Loren Roberts couldn’t stop himself from admitting a misconception about his dominating win at the Constellation Energy Senior Players Championship at Baltimore Country Club’s East Course last year.

“I did actually have a three-putt, but I putted from off the green so it wasn’t considered,” he said with a laugh. “It was about an 80-or 90-footer on [hole No.] 16. I was about a foot off the front edge.”

But the statistics didn’t reflect his club choice as Roberts never officially three-putted any of the 72 holes, cruising to a six-stroke victory over Tom Watson.

Roberts claimed one of the PGA Tour’s Champions Tour’s five major championships by firing 13-under-par 276 last October. Next month, the native San Luis Obispo, Calif., will defend his title at the 26th Senior Player’s Championship on Oct. 9-12 in Timonium.

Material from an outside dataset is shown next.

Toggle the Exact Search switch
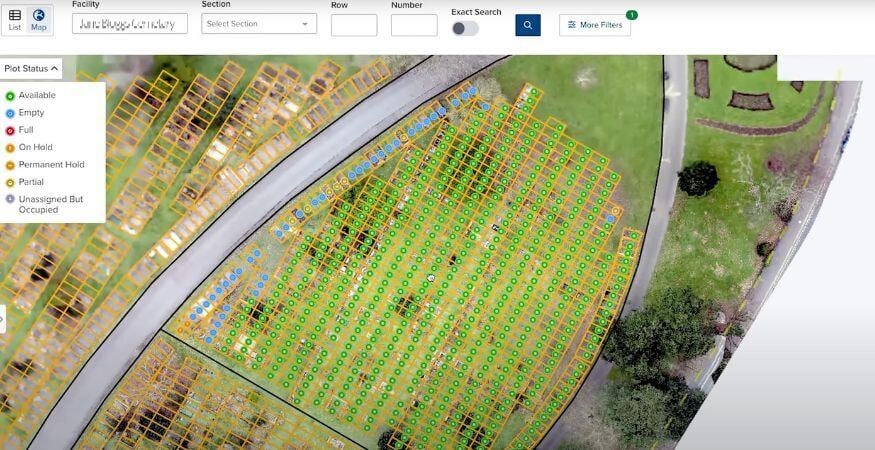This screenshot has height=450, width=875. pos(465,28)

Roberts, 53, used the momentum of last year’s victory to propel him to the Charles Schwab Cup -- the championship of the Champion’s Tour — and currently is seventh in the Cup standings.

And the man whose putting prowess earned him the nickname “Boss of the Moss” is looking for a similar boost this fall at the par-70, 7,037-yard course.

“This thing got me right back in the race last year,” he said. “The biggest thing about it was to go out and play so well with Tom Watson and obviously you had Fred Funk in the last group as well.”

This year’s winner receives $390,000 of a $2.6 million purse, the largest on the tour.

But there’s also plenty for the community.

The Senior Players Championship generated between $15 and $20 million in economic impact, around $500,000 in state income and sales tax and drew more than 1,000 volunteers from across the area last year.

The tournament also focuses on giving back to charities. The event raised about $400,000 for local groups last year, as this year’s beneficiaries are The First Tee of Baltimore, Kennedy Krieger Institute, Union Memorial Hospital and the Baltimore Community Foundation/BGE Community Assistance Fund.

“The underlying goal of any Champions Tour and PGA Tour event is to give back funds to the charities and communities where the events are staged,” Steve Schoenfeld, the tournament’s executive director, said. “We’re certainly no different here in Baltimore as we look to continue this tradition of giving back.”